Nasrallah era conhecido não só por ser culto e sábio, mas também pelo seu humanismo e sentido de humor. Mais do que um secretário-geral, a população xiita via em Nasrallah uma figura paterna, e a forma como sempre escolheu o diálogo como forma de evitar conflitos internos valeu-lhe um respeito que transcende as divisões políticas e religiosas. Quando a sua morte foi anunciada, as ruas de Beirut encheram-se dos prantos de um povo que ficou orfão.
O seu funeral será não só uma demonstração da força da resistência e do seu amplo apoio, mas a tão esperada homenagem àquele que chamam Mestre dos Mártires.
Após os eventos em torno do protesto do Hezbollah no passado sábado, a resistência decidiu recuar e não alimentar as tensões internas que alguns esperavam que se tornassem um conflito de maior escala. Desde aí, não houve mais protestos no aeroporto de Beirut, da mesma maneira que o Hezbollah não retaliou contra as constantes violações israelitas do cessar-fogo.
A razão (ou uma das razões) é simples: a resistência está determinada a dar a Nasrallah um funeral digno da sua estatura, e não quer dar nenhum trunfo às forças que estão a fazer tudo para o perturbar.

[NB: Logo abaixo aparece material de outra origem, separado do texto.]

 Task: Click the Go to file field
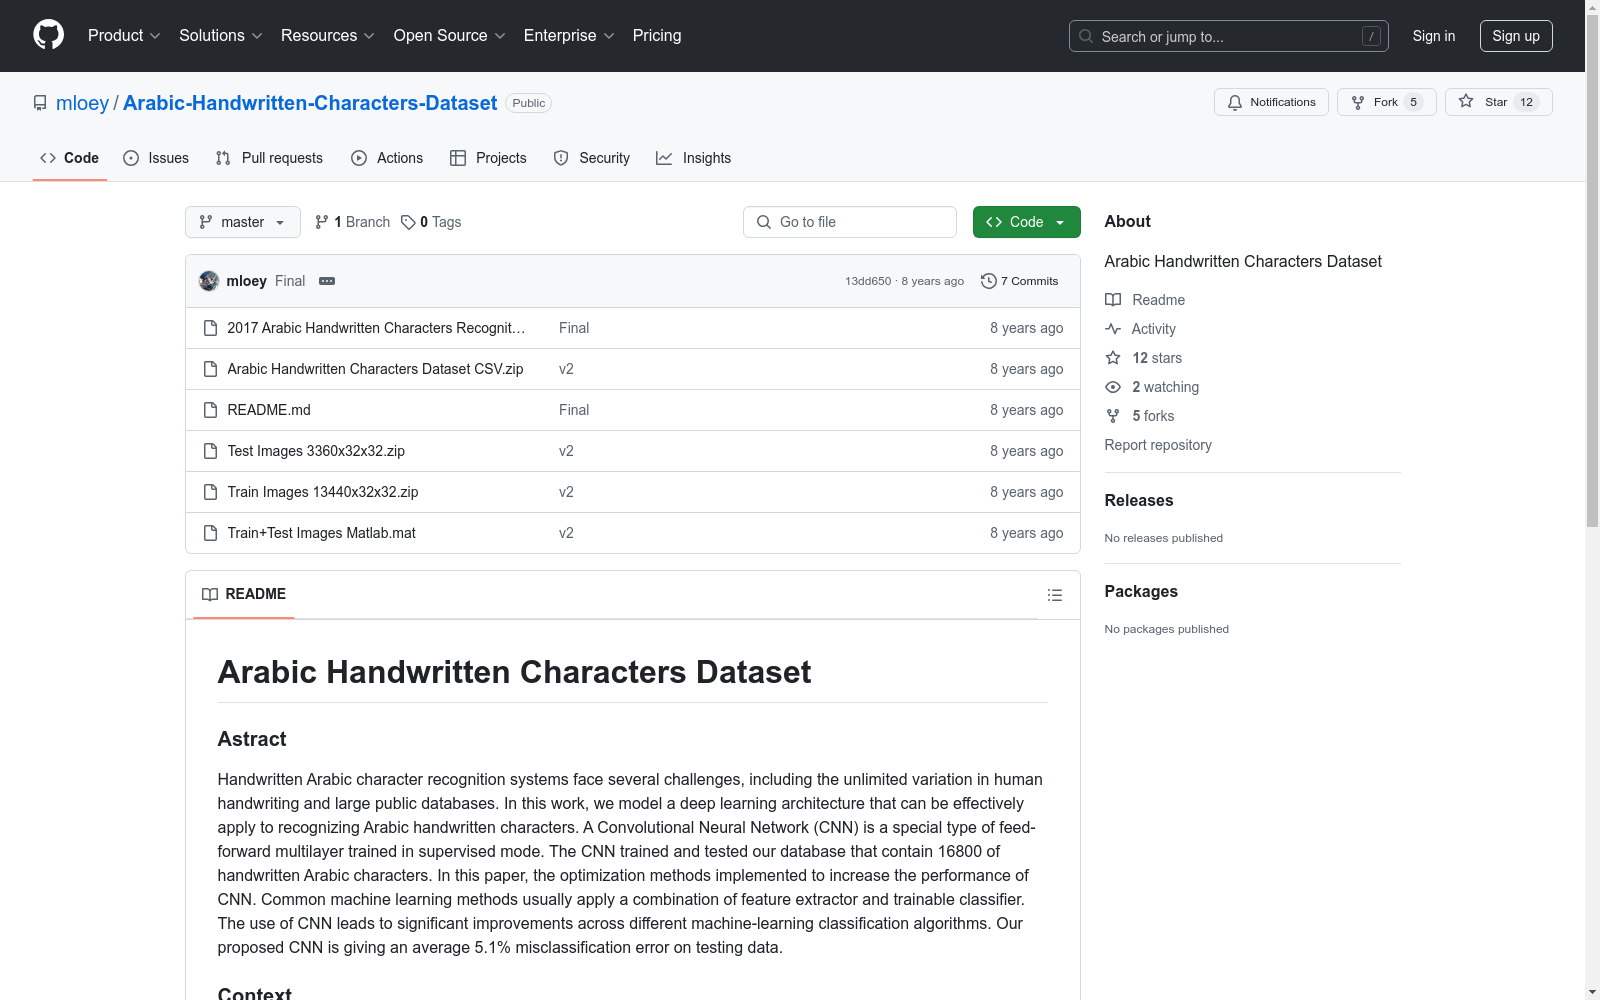pyautogui.click(x=850, y=222)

Ocidente, o bastião da hipocrisia
Os media e as forças pró-ocidentais do Líbano alimentam uma inexplicável histeria em torno de dinheiro alegadamente enviado pelo Irão para o Hezbollah, que seria destinado em parte à reconstrução daquilo que foi destruído, em parte ao rearmamento da resistência. Enquanto isso, as potências ocidentais têm pistas de aterragem nas suas embaixadas em Beirut, por onde se suspeita que nos últimos meses tenham entrado no país, sem qualquer controlo por parte das autoridades libanesas, armas destinadas aos oponentes do Hezbollah. Os EUA, os maiores patrocinadores do regime sionista, estão a construir no Líbano a sua segunda maior “embaixada” do mundo, que vai ocupar uma área com 17 hectares.
O governo libanês, arriscando um conflito interno, preferiu acatar as ordens do Império e acabar com as ligações aéreas para o Irão, tudo em nome da “estabilidade” e de continuar nas boas graças de Washington. Na sociedade libanesa, há quem ache que a resistência é a única resposta à ocupação, à interferência e à agressão do Império e do seu projecto sionista, enquanto outros acham que o caminho deve ser feito em estreita cooperação com as mesmas potências que forneceram ao regime sionista as bombas que destruíram o Líbano, bem como a cobertura diplomática que garante a sua impunidade.
No entanto, o Império e os seus lacaios esquecem-se que a força do Hezbollah não vem do Irão, nem vinha da Síria – mas do enorme apoio popular que tem por ter mostrado, uma e outra vez, que é a única força capaz de defender o Líbano da barbárie sionista.
Amanhã, as ruas de Beirut vão mostrar a força da resistência e a sua determinação em continuar no caminho traçado por Sayyed Hassen Nasrallah.